> _What to produce_:
Give the data lines starting at the line containing "This screenshot has width=1366, height=722." and ending at the line containing "center [334, 15]." as a numbered list, with blank lines omitted.

(Records)
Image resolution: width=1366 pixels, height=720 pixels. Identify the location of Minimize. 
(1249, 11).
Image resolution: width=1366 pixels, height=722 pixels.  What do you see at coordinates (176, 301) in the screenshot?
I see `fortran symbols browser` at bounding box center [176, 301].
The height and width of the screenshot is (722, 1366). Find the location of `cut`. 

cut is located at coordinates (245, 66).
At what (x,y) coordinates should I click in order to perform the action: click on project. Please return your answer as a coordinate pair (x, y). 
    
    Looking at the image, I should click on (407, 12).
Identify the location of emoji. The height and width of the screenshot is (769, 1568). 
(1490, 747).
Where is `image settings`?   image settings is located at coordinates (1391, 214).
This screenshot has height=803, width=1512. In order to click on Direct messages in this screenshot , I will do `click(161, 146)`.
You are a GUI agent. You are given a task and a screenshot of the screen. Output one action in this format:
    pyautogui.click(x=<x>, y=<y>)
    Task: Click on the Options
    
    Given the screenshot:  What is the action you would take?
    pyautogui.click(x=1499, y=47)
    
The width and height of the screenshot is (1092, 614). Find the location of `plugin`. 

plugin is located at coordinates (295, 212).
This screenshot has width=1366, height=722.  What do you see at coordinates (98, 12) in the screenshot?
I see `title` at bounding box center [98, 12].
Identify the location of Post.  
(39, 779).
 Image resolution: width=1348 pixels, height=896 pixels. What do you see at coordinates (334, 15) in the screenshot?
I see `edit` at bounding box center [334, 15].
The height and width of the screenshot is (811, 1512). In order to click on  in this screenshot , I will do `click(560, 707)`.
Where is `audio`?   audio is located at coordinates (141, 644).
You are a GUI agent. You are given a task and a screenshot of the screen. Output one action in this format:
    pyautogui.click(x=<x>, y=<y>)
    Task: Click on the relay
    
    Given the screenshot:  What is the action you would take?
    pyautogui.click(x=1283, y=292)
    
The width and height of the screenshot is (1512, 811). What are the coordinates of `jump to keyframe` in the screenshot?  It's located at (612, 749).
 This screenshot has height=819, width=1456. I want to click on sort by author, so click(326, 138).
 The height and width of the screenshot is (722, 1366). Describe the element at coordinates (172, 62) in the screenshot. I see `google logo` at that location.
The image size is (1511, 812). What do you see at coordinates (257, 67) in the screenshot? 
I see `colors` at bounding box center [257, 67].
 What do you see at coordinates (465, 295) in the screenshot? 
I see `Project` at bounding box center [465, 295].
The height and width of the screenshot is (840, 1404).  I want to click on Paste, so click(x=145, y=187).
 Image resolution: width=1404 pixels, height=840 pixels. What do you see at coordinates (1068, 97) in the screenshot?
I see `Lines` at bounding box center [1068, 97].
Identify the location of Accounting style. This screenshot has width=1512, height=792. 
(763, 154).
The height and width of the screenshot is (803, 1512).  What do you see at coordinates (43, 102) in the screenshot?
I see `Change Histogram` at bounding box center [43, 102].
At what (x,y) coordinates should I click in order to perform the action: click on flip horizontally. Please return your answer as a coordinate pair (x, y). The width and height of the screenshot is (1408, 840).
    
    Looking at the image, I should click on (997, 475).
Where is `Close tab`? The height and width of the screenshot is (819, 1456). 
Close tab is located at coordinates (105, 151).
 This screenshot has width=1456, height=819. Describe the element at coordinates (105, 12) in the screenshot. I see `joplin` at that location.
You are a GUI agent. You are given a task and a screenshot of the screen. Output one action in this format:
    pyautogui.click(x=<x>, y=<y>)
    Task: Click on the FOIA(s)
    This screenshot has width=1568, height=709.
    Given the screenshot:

> _Written response_:
1. This screenshot has width=1366, height=722.  What do you see at coordinates (98, 12) in the screenshot?
2. I see `title` at bounding box center [98, 12].
3. Identify the location of Post.  
4. (39, 779).
5.  Image resolution: width=1348 pixels, height=896 pixels. What do you see at coordinates (334, 15) in the screenshot?
6. I see `edit` at bounding box center [334, 15].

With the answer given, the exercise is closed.